Factoring trinomials.

If I didn't lose you at that, then you're here for help, which is what I shall give (hopefully).

Factoring trinomials is easy enough, as long as, in an Ax+Bx+C trinomial, Ax=x^{2}. But factoring out something like 4x^{2}+29x+30 can wear on your brain. And when you have thirty of those questions in a row, and you need to get them done quickly so you can get to other homework or activities, then factoring it out mentally is a real pain. We're all in luck, though, as there is a method for factoring trinomials that can eliminate all of that nasty guessing and checking.

First of all, the leading coefficient, your A, cannot be 1. Also, if A is a negative, then you'll need to factor it out, but we'll get to that. We'll need an example trinomial first.

3x^{2}-2x-5

Okay, not too hard. You could probably do this one in your head, but who has time for that, right? Thinking is overrated anyway. So let's make it easy.

**Step 1:** Multiply the leading coefficient, A, by C, and form a new trinomial. Like so:

x^{2}-2x-15

Woah. What just happened there? You took one number from a problem and multiplied it by another number* in the same problem*? Not on the other side of the equals sign or anything? Yeah. It's okay, I was skeptical too at first. We'll be undoing that later anyway. Besides, now we're back to our standard x^{2}, so factoring this will be cake.

**Step 2:** Factor your new trinomial.

(x-5)(x+3)

We're not done yet, though. Remember that crazy move we did earlier, you know, the one that broke mathematical law? Well, we'll undo that here.

**Step 3:** Undo the "illegal move" by dividing your coefficients by your old leading coefficient (A).

(x-5/3)(x+3/3)

Wait, no, stop! Fractions in the binomials? What are you going to do now? Easy. Relax about the fractions, and remember that you are only dividing. Reduce your fractions (if you can).

**Step 4:** Reduce your fractions.

(x-5/3)(x+1)

Now it's a little better, but you still have that pesky 5/3. We can't have that. But the good new is we can get rid of it.
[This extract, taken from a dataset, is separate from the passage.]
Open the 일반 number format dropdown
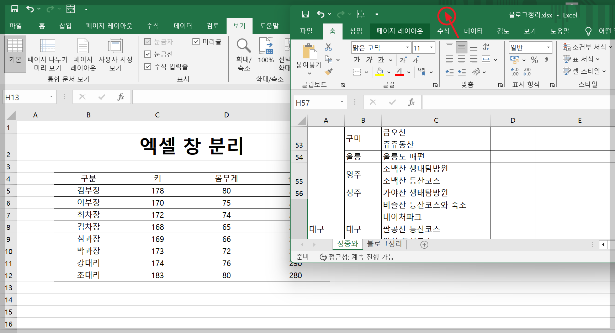Image resolution: width=615 pixels, height=333 pixels. coord(549,47)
**Step 5:** Clear any fractions by moving the denominator in front of the x.

(3x-5)(x+1)

Wait... if you solve that... just a little FOILing here and there and... no... Wow. There, above this, are your factors. To check, just multiply that, and you get:

3x^{2}-2x-5

Tada. Just a little finagling and you can get the factors of your trinomial without hurting your head. Oh, and if you're worried about that "factoring out the negative" thing I talked about earlier, don't be. Here's an example of how to factor a trinomial with a negative leading coefficient, using the illegal method.

-6b^{2}-25b-25

-1(6b^{2}+25b+25)

-1(b^{2}+25b+150)

-1(b+15)(b+10)

Bam.

This will work for all basic trinomials (meaning I haven't seen one that this doesn't work for, but I bet they're out there. Math is sneaky like that). Use it for yourself, tell your friends, impress your teachers, or just continue factoring in your head (I'll admit it, I do).

## Comments

I was skeptical of it, too!

What you're doing is:

* multiplying the whole thing by a, so you have (1/a) [a^2 x^2 + ab x + ac]

* replacing ax with X: (1/a)[X^2 + bX + ac]

* factorising: (1/a)(X - stuff)(X - stuff)

* returning to x: (1/a)(ax - stuff)(ax - stuff)

* and dividing the a out in the appropriate place.